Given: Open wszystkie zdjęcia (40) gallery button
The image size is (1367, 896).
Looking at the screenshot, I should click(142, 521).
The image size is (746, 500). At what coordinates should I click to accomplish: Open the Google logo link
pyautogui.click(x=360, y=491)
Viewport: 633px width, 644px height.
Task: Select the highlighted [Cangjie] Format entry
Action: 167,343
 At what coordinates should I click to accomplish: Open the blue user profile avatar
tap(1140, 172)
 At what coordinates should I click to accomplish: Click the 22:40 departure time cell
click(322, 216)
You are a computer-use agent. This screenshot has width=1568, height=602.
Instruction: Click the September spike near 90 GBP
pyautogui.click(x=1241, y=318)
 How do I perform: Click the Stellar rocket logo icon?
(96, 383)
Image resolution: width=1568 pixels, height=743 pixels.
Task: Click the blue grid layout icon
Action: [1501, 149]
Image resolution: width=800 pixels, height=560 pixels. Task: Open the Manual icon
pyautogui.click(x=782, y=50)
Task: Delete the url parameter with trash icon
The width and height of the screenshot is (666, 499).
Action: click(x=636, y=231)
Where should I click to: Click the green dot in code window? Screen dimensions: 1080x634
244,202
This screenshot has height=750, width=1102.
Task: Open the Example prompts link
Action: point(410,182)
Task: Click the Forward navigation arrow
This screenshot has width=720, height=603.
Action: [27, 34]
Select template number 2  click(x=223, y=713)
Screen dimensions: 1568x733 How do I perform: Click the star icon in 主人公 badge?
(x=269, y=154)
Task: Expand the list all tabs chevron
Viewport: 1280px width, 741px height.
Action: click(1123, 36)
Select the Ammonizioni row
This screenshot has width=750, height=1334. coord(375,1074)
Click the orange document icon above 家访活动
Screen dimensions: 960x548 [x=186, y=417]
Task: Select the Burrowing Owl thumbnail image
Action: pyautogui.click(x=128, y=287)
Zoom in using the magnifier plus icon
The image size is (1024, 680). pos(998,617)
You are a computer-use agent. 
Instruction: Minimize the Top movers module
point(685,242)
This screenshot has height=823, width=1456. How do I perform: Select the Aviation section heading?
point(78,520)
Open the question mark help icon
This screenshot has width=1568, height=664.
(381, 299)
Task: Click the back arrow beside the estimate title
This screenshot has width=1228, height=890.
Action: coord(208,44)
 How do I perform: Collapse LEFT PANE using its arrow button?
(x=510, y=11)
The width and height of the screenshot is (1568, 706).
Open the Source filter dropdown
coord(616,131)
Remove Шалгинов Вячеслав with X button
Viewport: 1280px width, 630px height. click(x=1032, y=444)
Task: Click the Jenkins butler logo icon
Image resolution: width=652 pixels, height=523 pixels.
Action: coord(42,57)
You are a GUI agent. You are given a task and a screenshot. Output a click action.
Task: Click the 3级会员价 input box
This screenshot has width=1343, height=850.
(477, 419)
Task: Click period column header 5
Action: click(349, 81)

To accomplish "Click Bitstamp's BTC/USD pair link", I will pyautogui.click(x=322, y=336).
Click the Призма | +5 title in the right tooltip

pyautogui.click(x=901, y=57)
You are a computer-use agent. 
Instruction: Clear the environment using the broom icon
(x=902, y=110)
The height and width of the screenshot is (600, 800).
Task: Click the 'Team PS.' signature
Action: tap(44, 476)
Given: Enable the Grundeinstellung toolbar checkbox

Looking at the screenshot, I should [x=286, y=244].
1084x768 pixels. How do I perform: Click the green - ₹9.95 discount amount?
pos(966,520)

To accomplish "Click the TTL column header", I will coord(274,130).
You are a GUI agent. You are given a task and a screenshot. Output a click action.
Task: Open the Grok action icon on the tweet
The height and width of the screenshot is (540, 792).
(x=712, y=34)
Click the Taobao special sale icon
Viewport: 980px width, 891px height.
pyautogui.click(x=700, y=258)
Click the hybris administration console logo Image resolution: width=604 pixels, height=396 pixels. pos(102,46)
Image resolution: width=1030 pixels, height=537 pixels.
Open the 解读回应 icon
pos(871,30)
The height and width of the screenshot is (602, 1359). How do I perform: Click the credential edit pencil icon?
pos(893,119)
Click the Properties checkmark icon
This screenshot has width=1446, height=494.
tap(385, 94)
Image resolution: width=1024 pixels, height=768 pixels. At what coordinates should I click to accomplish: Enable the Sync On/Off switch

### Problem details
Repeat the whole listing exactly, with no omissions.

### Solution to this task
Given: Open wszystkie zdjęcia (40) gallery button
The image size is (1367, 896).
Looking at the screenshot, I should click(142, 521).
The image size is (746, 500). At what coordinates should I click to accomplish: Open the Google logo link
pyautogui.click(x=360, y=491)
Viewport: 633px width, 644px height.
Task: Select the highlighted [Cangjie] Format entry
Action: 167,343
 At what coordinates should I click to accomplish: Open the blue user profile avatar
tap(1140, 172)
 At what coordinates should I click to accomplish: Click the 22:40 departure time cell
click(322, 216)
You are a computer-use agent. This screenshot has width=1568, height=602.
Instruction: Click the September spike near 90 GBP
pyautogui.click(x=1241, y=318)
 How do I perform: Click the Stellar rocket logo icon?
(96, 383)
Image resolution: width=1568 pixels, height=743 pixels.
Task: Click the blue grid layout icon
Action: [1501, 149]
Image resolution: width=800 pixels, height=560 pixels. Task: Open the Manual icon
pyautogui.click(x=782, y=50)
Task: Delete the url parameter with trash icon
The width and height of the screenshot is (666, 499).
Action: click(x=636, y=231)
Where should I click to: Click the green dot in code window? Screen dimensions: 1080x634
244,202
This screenshot has height=750, width=1102.
Task: Open the Example prompts link
Action: point(410,182)
Task: Click the Forward navigation arrow
This screenshot has width=720, height=603.
Action: [27, 34]
Select template number 2  click(x=223, y=713)
Screen dimensions: 1568x733 How do I perform: Click the star icon in 主人公 badge?
(x=269, y=154)
Task: Expand the list all tabs chevron
Viewport: 1280px width, 741px height.
Action: click(1123, 36)
Select the Ammonizioni row
This screenshot has width=750, height=1334. coord(375,1074)
Click the orange document icon above 家访活动
Screen dimensions: 960x548 [x=186, y=417]
Task: Select the Burrowing Owl thumbnail image
Action: pyautogui.click(x=128, y=287)
Zoom in using the magnifier plus icon
The image size is (1024, 680). pos(998,617)
You are a computer-use agent. 
Instruction: Minimize the Top movers module
point(685,242)
This screenshot has height=823, width=1456. How do I perform: Select the Aviation section heading?
point(78,520)
Open the question mark help icon
This screenshot has width=1568, height=664.
(381, 299)
Task: Click the back arrow beside the estimate title
This screenshot has width=1228, height=890.
Action: coord(208,44)
 How do I perform: Collapse LEFT PANE using its arrow button?
(x=510, y=11)
The width and height of the screenshot is (1568, 706).
Open the Source filter dropdown
coord(616,131)
Remove Шалгинов Вячеслав with X button
Viewport: 1280px width, 630px height. click(x=1032, y=444)
Task: Click the Jenkins butler logo icon
Image resolution: width=652 pixels, height=523 pixels.
Action: coord(42,57)
You are a GUI agent. You are given a task and a screenshot. Output a click action.
Task: Click the 3级会员价 input box
This screenshot has width=1343, height=850.
(477, 419)
Task: Click period column header 5
Action: click(349, 81)

To accomplish "Click Bitstamp's BTC/USD pair link", I will pyautogui.click(x=322, y=336).
Click the Призма | +5 title in the right tooltip

pyautogui.click(x=901, y=57)
You are a computer-use agent. 
Instruction: Clear the environment using the broom icon
(x=902, y=110)
The height and width of the screenshot is (600, 800).
Task: Click the 'Team PS.' signature
Action: tap(44, 476)
Given: Enable the Grundeinstellung toolbar checkbox

Looking at the screenshot, I should [x=286, y=244].
1084x768 pixels. How do I perform: Click the green - ₹9.95 discount amount?
pos(966,520)

To accomplish "Click the TTL column header", I will coord(274,130).
You are a GUI agent. You are given a task and a screenshot. Output a click action.
Task: Open the Grok action icon on the tweet
The height and width of the screenshot is (540, 792).
(x=712, y=34)
Click the Taobao special sale icon
Viewport: 980px width, 891px height.
pyautogui.click(x=700, y=258)
Click the hybris administration console logo Image resolution: width=604 pixels, height=396 pixels. pos(102,46)
Image resolution: width=1030 pixels, height=537 pixels.
Open the 解读回应 icon
pos(871,30)
The height and width of the screenshot is (602, 1359). How do I perform: Click the credential edit pencil icon?
pos(893,119)
Click the Properties checkmark icon
This screenshot has width=1446, height=494.
tap(385, 94)
Image resolution: width=1024 pixels, height=768 pixels. At what coordinates should I click to accomplish: Enable the Sync On/Off switch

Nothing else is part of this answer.